▶ _What you need to do_
Please repeat, precisely as written, only the lines from the one containing "Viewport: 1115px width, 623px" through the last line of the records below, pictures omitted.

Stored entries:
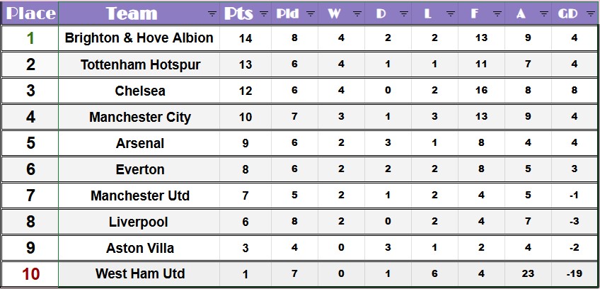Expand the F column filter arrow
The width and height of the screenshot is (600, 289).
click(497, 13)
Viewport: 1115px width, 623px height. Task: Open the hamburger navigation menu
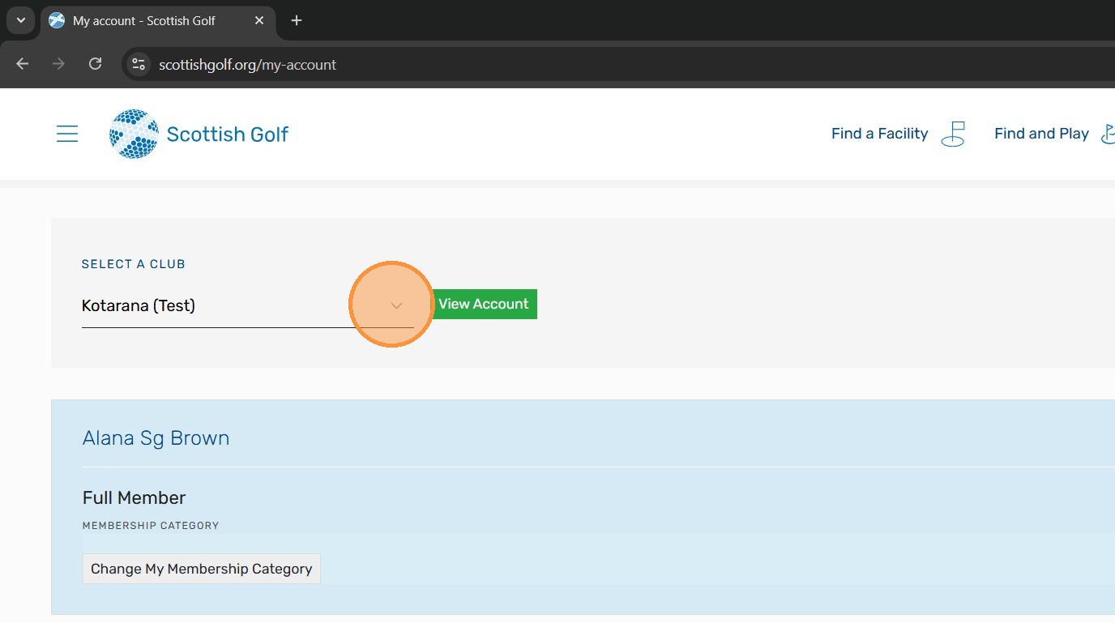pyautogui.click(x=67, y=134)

▶ _Solution for this task_
Viewport: 1115px width, 623px height. Task: Open the hamburger navigation menu
pyautogui.click(x=67, y=134)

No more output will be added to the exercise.